++++ DATA LINES

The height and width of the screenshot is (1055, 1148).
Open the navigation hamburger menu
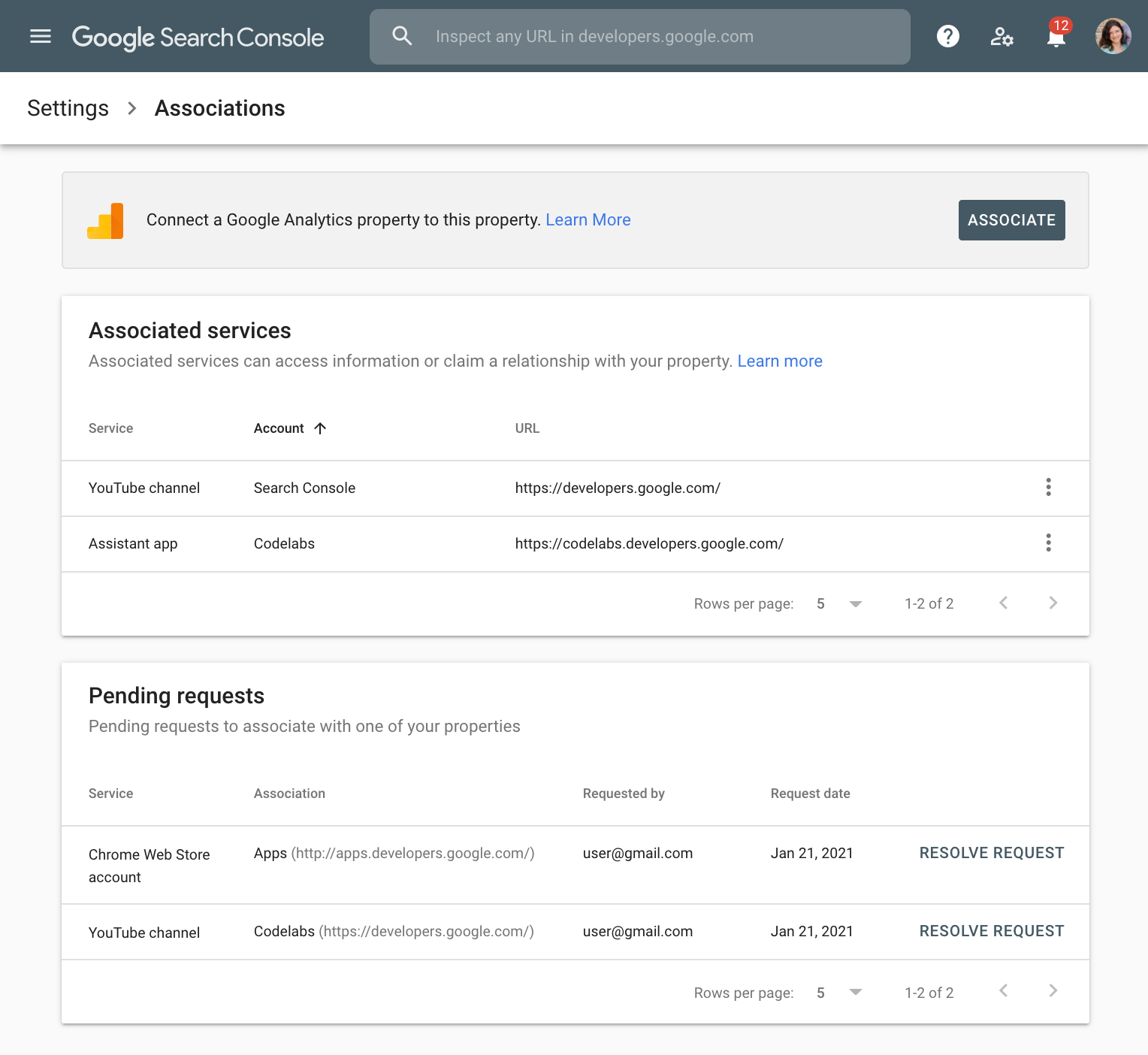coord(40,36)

++++++++
++++ DATA LINES

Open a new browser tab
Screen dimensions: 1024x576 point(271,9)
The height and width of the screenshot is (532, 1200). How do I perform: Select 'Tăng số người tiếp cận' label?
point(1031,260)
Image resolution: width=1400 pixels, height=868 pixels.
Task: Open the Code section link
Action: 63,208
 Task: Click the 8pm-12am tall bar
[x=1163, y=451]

++++++++

* _BRIEF_
Starting at the line containing "The height and width of the screenshot is (1055, 1148)." and ending at the line containing "coord(40,36)", write these rows out again with "hamburger menu" swapped for "side menu" and everything else unchanged. Leave the pictures out of the answer.

* _OUTPUT OF THE TASK_
The height and width of the screenshot is (1055, 1148).
Open the navigation side menu
coord(40,36)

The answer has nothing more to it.